Count the rows below that contain the string "Open", treating uppercase and lowercase as different. Reply with the number alone.

╭─ Data shown

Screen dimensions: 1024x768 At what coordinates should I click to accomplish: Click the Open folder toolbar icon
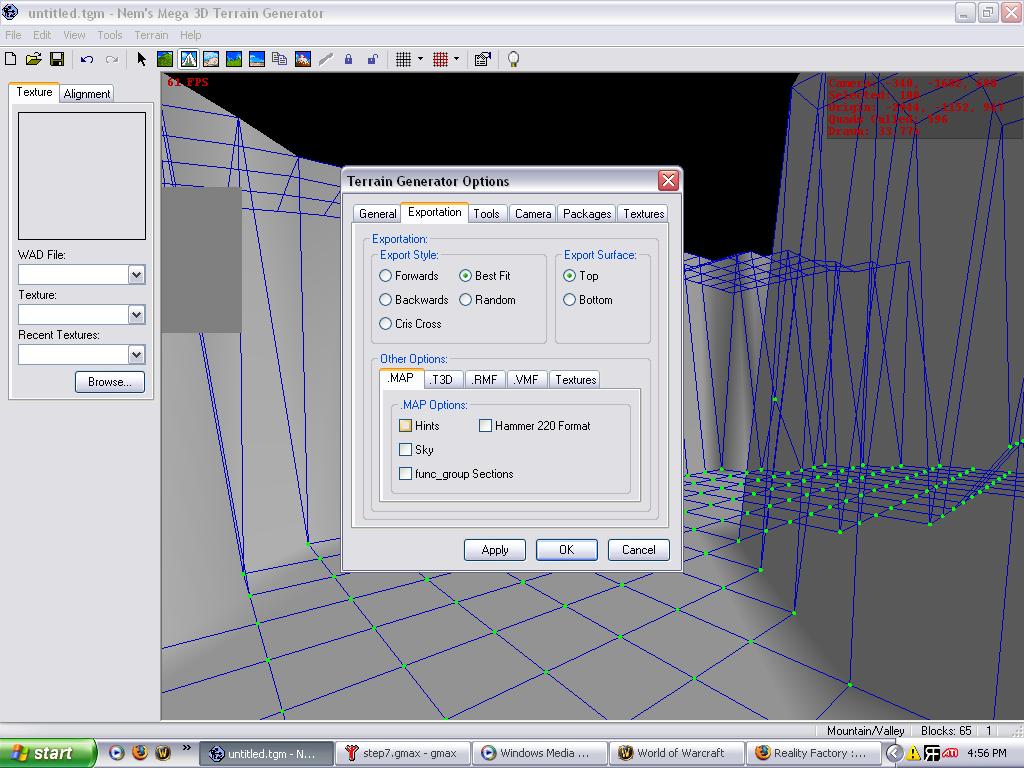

╰─
╭─ Data shown

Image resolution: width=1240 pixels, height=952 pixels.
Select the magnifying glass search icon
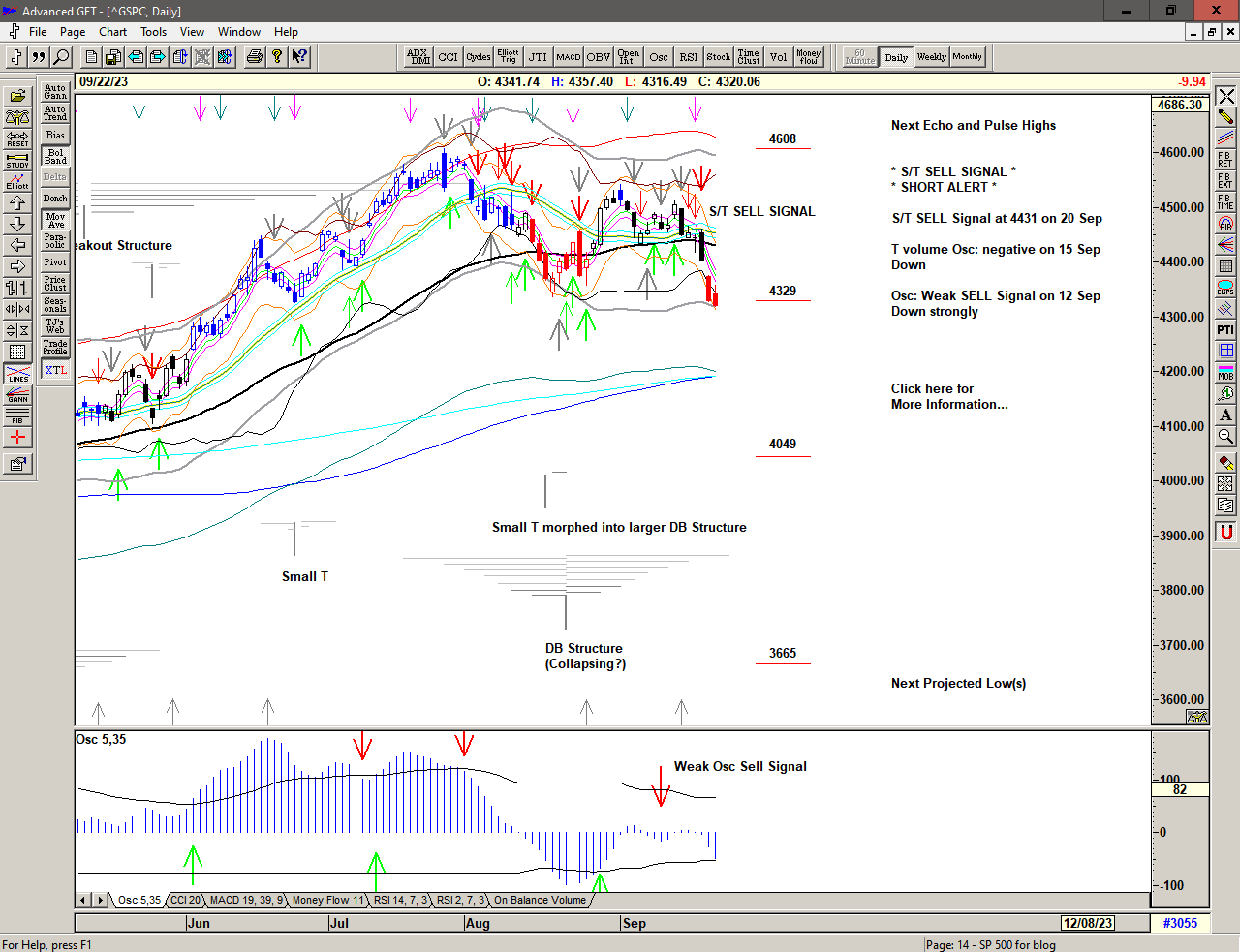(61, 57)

╰─
╭─ Data shown

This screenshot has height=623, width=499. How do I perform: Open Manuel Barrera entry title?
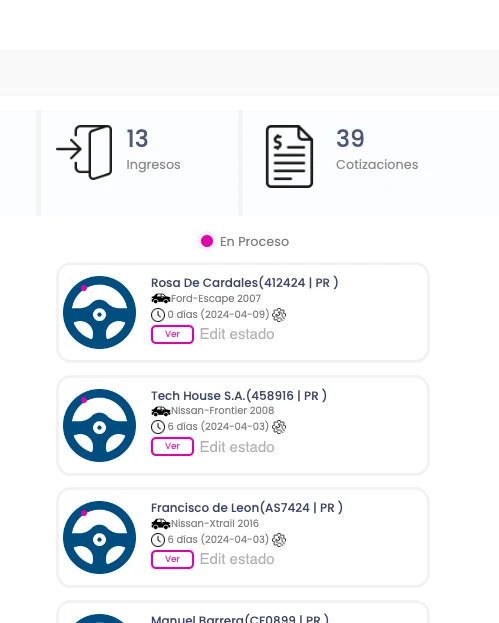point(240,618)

╰─

- [Solution to this exercise]
2